Some people do not use any protection for their trees over winter at all. Taking the view point that trees live outside in nature anyway, isn’t strictly true in bonsai of course as trees do not grow inside pots in nature and protecting the roots is key. Never the less larger trees, especially pines and junipers can be okay outside all year long, as long as the temperatures aren’t too extreme. Just because you can however, does not mean the tree will be any better off throughout the rest of the season. On the other end of the scale, try to take into consideration trees with fleshy roots like Yew, Redwood and Gingko, these should be given a better level of protection as this root type is more susceptible to damage.
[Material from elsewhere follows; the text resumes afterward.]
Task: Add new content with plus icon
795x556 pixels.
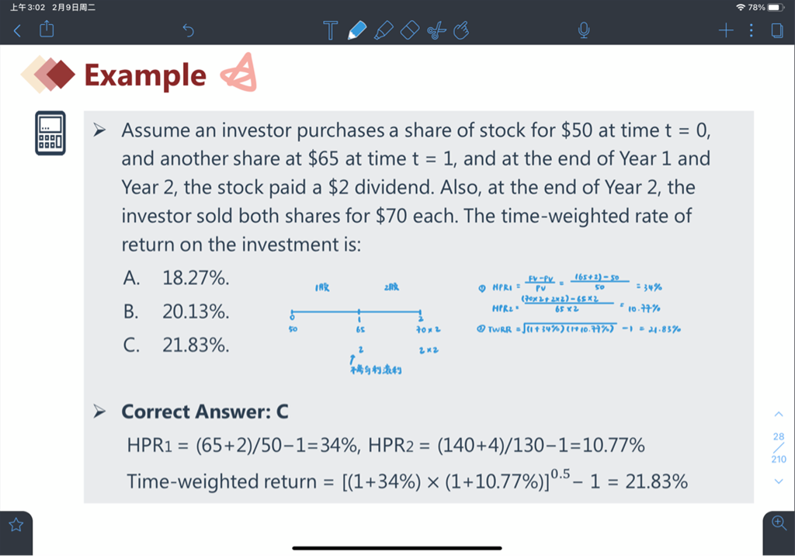Action: (x=726, y=30)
For broadleaf trees, apparently keeping them in a well ventilated garage during dormancy is okay, as they do not photosynthesise. I’ve never tried this and obviously will not work for conifers as they require light all year round, unless grow lights are used in replacement. Grow lights are being used increasingly, and with LED technology may not cost much to run.
Another popular technique involves storing bonsai underneath the shelves one might use to keep the trees on during the growing season. A piece of tarpaulin for example can then be draped over the top of the shelves and around the sides overnight and in particularly cold spells helping prevent frost damage and control water levels. It is important to open the tarpaulin when possible to allow air to circulate inside and around the trees during the day (trees need to breath too).
A greenhouse is the ideal solution; but also the most expensive. It doesn’t necessarily need to be heated – the ideal to give a good constant average temperature which doesn’t fluctuate too much. Again opening the greenhouse during the day for aeration needs to happen, I didn’t do this once for a few days and a good amount of next year’s buds went mouldy and were no longer viable. While I am on this subject, try to leave as much room as you can around your trees, especially conifers to allow for better air circulation.
Most tropical trees should not be exposed to any temperature below 10c and therefore a heated greenhouse, conservatory or indoor space is required in the UK.
If you provide your trees with the best possible conditions you will reap the rewards.